By Alessandra Migliaccio
Oct. 30 (Bloomberg) -- Assicurazioni Generali SpA, Europe's third-biggest insurer, said third-quarter profit fell 64 percent, missing analysts' estimates, on writedowns linked to the global financial crisis and lower income from its life business.
Net income decreased to 210 million euros ($273 million) from 587 million euros a year earlier, the Trieste, Italy-based company said today in a statement. That missed the 250 million-euro median estimate of seven analysts surveyed by Bloomberg. Operating profit from the life-insurance unit fell 19 percent to 454 million euros.
Generali, which is seeking to offset slower growth in its main markets by focusing on eastern Europe, is being hurt by the global market turmoil. The company has excess capital ``in line'' with the amount declared in June and is ``one of the best capitalized companies in Europe,'' Chief Executive Officer Giovanni Perissinotto said today. The insurer had 1.7 billion euros of capital at the end of June.
``Generali is well capitalized on an economic basis and can withstand the impact of our stress-test scenario without taking additional measures to enhance its capital base,'' Cazenove analyst Andreas van Embden wrote in a research note.
The insurer had 2 billion euros of writedowns in the first nine months of 2008. It didn't provide a breakdown for the quarter or further details. The company is now hedging against risks on its equity stakes in companies like Intesa Sanpaolo SpA, Banco Santander SA and Commerzbank AG, Perissinotto said.
Telco Risk
Generali also didn't mark down its stake in Telco SpA, the holding company that controls Telecom Italia SpA. The potential losses from Telco at the end of September were 300 million euros to 350 million euros, Chief Financial Officer Raffale Agrusti said today.

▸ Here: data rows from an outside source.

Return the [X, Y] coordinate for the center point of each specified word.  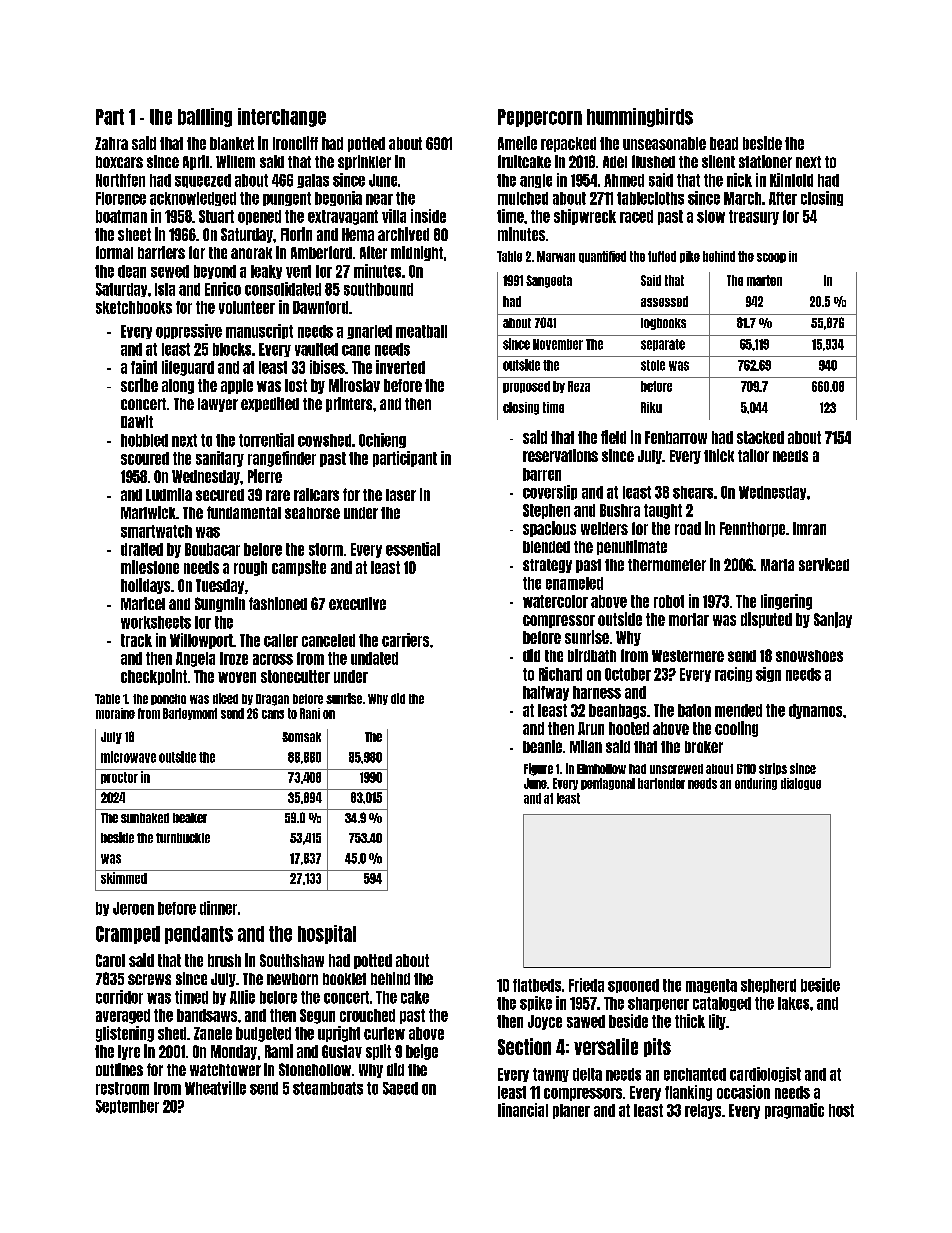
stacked [760, 437]
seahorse [312, 513]
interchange [282, 117]
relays [703, 1111]
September [127, 1107]
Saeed [400, 1088]
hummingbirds [640, 117]
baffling [205, 117]
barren [542, 474]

``The rapid deterioration in the third quarter of the financial markets and the increasingly uncertain outlook for the remainder of the year'' have made it ``difficult to provide reliable full-year guidance,'' the company said in the statement.
European financial-services firms are suffering after the collapse of the U.S. subprime-mortgage market last year led to a wave of banking failures and mergers, hurting global markets and making borrowing more expensive.
Insurers are being affected in different ways. Dutch companies ING Groep NV and Aegon NV are cutting dividends and receiving government lifelines to prop up their finances after posting losses. Aviva Plc, the U.K.'s biggest insurer by assets, said Oct. 28 its reserves were sufficient and that it has no plans to cut its dividend.
Returning to Growth
Generali has no investments linked to the U.S. subprime mortgage crisis and no exposure to the shares of bankrupt Lehman Brothers Holdings Inc. The company said Sept. 15 it had a maximum net economic exposure to Lehman debt of 110 million euros.
``We look forward to a return to growth in the operating result and in net profits once conditions in the financial markets stabilize,'' Chairman Antoine Bernheim said in today's statement.
Operating profit at the non-life business rose 0.6 percent in the quarter to 524 million euros. The company has a net income goal of 3.8 billion euros for 2009.
Italian insurers' life premiums fell 10 percent in the first nine months of the year, regulator Isvap said on Oct. 23.
Generali lost 42 cents, or 2.2 percent, to 18.75 euros as of 4:35 p.m. in Milan, giving the company a market value of 26.3 billion euros. The 31-member Bloomberg Europe 500 Insurance Index, down 46 percent this year, gained 2.8 percent today. Generali has fallen 39 percent in 2008.
The company's shareholders' equity increased by 300 million euros to 12.5 billion euros in the third quarter.